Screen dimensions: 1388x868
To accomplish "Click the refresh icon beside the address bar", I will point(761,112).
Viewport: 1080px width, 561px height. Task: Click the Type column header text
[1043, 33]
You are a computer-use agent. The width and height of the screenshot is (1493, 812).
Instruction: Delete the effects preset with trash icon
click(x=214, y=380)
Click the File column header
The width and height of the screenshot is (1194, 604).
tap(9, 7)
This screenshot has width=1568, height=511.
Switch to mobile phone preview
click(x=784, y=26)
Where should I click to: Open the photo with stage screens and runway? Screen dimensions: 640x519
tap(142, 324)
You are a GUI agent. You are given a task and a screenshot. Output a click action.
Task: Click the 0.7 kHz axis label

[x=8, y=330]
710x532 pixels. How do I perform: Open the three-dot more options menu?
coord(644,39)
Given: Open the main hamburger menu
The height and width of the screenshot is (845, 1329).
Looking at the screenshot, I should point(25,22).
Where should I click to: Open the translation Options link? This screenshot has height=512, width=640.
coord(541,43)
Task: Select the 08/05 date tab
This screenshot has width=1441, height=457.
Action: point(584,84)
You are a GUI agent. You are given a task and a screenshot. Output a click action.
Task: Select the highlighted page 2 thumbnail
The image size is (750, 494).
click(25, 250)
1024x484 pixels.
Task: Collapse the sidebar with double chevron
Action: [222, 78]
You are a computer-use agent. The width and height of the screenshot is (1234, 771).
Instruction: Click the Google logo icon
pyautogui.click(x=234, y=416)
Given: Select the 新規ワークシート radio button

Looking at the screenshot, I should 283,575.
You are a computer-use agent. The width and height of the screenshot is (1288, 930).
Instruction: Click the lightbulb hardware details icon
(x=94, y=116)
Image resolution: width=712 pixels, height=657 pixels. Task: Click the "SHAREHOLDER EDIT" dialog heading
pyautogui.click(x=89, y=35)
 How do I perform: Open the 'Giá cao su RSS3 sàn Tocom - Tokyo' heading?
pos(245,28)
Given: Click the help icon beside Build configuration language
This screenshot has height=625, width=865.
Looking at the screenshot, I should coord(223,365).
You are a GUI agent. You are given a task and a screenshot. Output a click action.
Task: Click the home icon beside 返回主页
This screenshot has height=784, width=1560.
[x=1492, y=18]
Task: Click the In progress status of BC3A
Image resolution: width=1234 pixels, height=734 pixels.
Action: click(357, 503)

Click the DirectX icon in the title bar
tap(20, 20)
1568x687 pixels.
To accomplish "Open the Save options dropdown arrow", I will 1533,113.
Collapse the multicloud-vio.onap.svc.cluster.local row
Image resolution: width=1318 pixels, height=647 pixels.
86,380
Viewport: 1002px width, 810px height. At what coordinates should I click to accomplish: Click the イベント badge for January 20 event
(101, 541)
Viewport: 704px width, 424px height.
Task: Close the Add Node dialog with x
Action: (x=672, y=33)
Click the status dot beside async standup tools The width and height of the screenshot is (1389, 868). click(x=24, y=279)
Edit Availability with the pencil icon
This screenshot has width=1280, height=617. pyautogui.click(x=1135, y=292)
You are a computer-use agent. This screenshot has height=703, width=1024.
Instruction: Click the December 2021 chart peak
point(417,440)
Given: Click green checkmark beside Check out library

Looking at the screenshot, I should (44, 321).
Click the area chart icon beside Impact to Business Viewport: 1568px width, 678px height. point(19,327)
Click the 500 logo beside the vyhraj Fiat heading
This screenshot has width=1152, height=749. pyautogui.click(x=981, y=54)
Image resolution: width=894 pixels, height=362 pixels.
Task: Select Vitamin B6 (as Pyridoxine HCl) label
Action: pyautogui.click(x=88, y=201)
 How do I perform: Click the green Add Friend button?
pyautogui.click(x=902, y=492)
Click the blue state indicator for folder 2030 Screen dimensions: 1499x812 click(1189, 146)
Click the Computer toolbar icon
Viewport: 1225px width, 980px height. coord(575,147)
——
#### [Problem]
Filter the records for lines containing the word "agent" and copy each one.

#### [Written response]
You are a computer-use agent. The width and height of the screenshot is (1493, 812).
You are a GUI agent. You are given a task and a screenshot. Output a click action.
You are a GUI agent. You are given a task and a screenshot. Output a click action.
You are a computer-use agent. The width and height of the screenshot is (1234, 771).
You are a computer-use agent. The width and height of the screenshot is (1288, 930).
You are a GUI agent. You are given a task and a screenshot. Output a click action.
You are a computer-use agent. This screenshot has height=703, width=1024.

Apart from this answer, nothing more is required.